Before: Servitto, P.J., and Fort Hood and Stephens, JJ.
PER CURIAM.
Following a jury trial, defendant appeals by right from his convictions for felon in
possession of a firearm, MCL 750.224f, and possession of a firearm during the commission of a
felony (felony-firearm), MCL 750.227b. Defendant was sentenced as a fourth-offense habitual
offender, MCL 769.12, to a prison term of 58 months to 30 years for the possession of a firearm
conviction and a consecutive two years’ imprisonment for the felony-firearm conviction. We
affirm.
On the evening of November 29, 2006, a search warrant was executed at a trailer home in
Fairgrove, Michigan. Defendant was present inside the trailer at the time of the search. Officers
found two weapons in the back bedroom. One, a .38 revolver, was located in a top drawer of a
dresser that also contained men’s clothing. The other, a rifle, was located under the bed.

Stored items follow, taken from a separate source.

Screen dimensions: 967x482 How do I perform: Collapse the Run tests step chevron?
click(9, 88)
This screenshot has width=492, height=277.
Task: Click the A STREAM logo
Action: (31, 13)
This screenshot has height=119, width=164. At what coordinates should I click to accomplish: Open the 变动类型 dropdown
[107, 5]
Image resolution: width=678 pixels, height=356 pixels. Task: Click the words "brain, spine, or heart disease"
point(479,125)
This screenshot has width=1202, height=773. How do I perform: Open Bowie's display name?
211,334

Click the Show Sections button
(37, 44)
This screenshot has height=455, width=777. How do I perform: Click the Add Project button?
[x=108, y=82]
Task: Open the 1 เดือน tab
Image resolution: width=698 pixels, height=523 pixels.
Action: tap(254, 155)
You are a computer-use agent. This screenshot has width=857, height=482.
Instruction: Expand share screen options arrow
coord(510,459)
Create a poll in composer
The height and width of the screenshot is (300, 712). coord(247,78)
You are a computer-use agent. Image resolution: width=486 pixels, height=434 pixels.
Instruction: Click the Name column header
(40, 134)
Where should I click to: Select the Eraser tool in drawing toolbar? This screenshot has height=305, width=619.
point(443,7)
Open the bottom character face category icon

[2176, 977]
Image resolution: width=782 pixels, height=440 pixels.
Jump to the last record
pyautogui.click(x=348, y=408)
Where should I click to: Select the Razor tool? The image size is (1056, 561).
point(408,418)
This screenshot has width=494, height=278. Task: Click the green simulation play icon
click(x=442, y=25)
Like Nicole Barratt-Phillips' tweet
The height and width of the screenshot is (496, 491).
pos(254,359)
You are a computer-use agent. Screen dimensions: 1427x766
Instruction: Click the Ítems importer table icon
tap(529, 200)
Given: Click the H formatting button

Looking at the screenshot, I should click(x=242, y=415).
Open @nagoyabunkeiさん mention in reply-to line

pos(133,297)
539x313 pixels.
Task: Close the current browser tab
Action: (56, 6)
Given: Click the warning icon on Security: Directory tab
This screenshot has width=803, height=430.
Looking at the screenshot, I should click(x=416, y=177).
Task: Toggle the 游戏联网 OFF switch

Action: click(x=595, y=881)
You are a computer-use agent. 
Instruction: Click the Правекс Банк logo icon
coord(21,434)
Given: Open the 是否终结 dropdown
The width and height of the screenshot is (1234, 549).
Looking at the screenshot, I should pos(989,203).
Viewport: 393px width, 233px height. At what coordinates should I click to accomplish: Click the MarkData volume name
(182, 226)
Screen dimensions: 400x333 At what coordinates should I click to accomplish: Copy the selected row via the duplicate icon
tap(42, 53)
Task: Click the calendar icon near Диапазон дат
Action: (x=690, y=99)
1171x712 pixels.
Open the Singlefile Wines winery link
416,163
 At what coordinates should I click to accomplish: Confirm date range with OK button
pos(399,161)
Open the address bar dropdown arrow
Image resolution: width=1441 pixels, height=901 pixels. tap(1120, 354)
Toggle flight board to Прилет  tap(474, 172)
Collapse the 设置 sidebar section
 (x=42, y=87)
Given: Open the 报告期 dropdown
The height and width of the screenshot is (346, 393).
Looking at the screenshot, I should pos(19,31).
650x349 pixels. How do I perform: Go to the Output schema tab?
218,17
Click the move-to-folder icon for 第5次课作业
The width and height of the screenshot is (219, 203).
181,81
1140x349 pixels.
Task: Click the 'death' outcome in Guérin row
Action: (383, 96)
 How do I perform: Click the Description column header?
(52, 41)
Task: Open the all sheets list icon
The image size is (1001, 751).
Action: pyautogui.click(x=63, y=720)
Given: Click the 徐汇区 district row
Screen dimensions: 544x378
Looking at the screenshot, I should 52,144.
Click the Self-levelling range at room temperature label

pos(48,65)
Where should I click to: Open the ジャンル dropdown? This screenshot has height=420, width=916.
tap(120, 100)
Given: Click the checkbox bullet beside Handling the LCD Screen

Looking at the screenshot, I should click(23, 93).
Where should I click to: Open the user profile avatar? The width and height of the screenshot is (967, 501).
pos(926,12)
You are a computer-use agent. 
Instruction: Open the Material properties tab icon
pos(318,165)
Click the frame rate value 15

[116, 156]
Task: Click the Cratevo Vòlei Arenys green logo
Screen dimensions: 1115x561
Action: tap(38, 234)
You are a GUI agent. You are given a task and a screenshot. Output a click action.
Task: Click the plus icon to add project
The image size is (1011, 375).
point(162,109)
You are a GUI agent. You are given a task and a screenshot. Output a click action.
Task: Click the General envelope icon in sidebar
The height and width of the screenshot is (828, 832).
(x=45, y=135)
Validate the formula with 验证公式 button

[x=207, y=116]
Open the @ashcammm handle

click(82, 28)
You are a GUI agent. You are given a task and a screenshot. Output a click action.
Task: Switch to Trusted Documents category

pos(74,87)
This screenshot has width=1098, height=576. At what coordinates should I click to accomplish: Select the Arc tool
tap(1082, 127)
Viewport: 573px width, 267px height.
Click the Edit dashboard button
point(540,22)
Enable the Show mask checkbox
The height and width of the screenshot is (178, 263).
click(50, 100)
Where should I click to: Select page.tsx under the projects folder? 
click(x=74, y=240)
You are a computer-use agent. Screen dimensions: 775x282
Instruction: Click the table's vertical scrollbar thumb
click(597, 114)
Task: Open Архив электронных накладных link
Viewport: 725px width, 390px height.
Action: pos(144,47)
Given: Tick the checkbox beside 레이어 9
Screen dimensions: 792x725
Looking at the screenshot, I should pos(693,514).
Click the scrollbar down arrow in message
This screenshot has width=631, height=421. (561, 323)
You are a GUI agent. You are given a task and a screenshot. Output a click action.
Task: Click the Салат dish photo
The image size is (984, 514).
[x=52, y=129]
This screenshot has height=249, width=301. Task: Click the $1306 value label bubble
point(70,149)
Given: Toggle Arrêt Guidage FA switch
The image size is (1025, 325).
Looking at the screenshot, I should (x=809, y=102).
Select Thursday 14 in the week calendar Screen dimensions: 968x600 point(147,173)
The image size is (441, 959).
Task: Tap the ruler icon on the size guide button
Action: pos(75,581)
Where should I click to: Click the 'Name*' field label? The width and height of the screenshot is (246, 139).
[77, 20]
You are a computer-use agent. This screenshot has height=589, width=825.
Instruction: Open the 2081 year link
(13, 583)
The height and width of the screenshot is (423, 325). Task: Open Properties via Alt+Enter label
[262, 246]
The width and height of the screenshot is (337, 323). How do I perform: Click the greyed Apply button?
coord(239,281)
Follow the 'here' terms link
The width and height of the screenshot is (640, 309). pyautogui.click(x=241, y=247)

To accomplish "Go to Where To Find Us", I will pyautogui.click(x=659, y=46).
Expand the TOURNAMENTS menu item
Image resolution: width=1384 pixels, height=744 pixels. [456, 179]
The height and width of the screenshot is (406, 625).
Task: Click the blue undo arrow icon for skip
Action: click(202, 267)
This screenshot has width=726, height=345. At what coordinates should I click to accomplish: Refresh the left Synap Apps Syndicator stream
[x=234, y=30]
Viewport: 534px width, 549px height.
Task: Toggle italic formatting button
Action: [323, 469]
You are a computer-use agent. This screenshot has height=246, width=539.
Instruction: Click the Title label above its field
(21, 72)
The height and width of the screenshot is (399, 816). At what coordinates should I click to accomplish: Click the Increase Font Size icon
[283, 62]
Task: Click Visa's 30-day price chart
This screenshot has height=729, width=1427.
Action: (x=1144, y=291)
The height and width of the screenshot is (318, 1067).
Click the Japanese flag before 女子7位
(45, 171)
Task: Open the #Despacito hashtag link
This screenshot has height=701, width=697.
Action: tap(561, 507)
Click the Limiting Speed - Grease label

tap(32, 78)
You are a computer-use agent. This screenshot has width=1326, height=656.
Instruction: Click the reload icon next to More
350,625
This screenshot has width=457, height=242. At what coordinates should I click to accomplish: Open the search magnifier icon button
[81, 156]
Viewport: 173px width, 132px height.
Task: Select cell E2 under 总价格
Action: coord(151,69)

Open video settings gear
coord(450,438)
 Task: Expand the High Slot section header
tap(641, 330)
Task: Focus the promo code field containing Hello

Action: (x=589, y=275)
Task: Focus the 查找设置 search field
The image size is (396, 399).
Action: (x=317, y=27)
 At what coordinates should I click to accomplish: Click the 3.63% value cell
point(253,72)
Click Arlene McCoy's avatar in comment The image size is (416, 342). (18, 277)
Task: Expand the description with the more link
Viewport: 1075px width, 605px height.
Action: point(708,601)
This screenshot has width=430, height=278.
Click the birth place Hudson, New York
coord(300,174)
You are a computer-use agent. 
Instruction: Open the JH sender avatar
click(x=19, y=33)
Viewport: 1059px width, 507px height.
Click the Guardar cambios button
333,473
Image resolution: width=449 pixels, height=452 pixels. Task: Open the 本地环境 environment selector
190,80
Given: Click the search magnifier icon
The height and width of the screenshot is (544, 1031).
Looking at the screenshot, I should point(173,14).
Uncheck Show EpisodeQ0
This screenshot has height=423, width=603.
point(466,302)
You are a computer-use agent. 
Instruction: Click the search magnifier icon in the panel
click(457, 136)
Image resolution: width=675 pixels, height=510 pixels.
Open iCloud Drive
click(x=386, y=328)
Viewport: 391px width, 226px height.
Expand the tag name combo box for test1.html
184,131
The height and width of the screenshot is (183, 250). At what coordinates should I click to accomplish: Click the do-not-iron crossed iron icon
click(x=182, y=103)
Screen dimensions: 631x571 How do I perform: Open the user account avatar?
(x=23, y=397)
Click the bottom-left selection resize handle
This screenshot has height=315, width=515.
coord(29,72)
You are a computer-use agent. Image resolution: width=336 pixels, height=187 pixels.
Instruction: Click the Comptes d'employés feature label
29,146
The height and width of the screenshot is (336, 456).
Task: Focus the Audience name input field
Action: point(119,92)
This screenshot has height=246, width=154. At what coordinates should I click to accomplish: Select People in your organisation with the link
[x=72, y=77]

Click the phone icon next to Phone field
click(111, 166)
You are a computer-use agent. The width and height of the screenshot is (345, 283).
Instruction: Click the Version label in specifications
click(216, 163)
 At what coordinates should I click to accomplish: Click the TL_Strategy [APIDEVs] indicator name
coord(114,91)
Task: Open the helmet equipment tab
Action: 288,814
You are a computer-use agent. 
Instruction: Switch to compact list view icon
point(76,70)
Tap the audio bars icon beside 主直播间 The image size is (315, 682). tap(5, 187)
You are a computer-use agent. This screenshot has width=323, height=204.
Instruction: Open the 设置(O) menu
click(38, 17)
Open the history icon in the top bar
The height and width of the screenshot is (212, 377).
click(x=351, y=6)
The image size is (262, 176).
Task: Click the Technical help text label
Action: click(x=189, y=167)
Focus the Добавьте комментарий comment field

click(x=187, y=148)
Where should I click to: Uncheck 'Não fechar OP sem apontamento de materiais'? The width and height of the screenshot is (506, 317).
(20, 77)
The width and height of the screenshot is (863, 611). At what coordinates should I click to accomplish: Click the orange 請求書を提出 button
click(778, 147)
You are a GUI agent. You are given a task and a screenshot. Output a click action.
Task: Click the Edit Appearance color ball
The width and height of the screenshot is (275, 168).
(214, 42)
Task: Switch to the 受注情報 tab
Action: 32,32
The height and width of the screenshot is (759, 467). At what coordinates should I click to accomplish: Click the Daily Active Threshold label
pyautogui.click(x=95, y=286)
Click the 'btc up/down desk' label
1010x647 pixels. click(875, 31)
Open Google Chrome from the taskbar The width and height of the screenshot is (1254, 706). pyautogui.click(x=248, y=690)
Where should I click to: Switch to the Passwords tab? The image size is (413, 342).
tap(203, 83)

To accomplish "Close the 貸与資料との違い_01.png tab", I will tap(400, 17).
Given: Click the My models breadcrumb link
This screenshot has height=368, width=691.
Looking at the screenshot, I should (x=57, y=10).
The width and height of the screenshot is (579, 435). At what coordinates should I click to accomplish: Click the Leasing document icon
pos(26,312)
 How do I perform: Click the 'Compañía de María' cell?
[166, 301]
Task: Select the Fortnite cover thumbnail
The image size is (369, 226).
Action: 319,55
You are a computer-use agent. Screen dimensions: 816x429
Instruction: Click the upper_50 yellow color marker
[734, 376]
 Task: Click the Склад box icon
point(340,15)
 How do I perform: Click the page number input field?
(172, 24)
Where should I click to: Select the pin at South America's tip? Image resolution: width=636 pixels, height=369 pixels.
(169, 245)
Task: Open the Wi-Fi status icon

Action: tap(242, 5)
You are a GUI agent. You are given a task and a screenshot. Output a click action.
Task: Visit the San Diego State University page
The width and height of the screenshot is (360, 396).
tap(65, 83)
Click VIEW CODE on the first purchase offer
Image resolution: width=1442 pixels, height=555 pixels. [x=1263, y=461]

Testimony revealed that defendant told the officers there were guns in the back bedroom and that
he knew he was ineligible to possess them because of his prior felony convictions. Defendant’s
firearm convictions arise from his constructive possession of the handgun. The jury found him
not guilty of the same two crimes stemming from the presence of the rifle.
Defendant first argues that there was insufficient evidence to convict him. To determine
whether sufficient evidence has been presented to sustain a conviction in a criminal case, we
view the evidence de novo in a light most favorable to the prosecution and determine whether a
rational finder of fact could have found that the essential elements of the crime were proven
beyond a reasonable doubt. People v Odom, 276 Mich App 407, 418; 740 NW2d 557 (2007).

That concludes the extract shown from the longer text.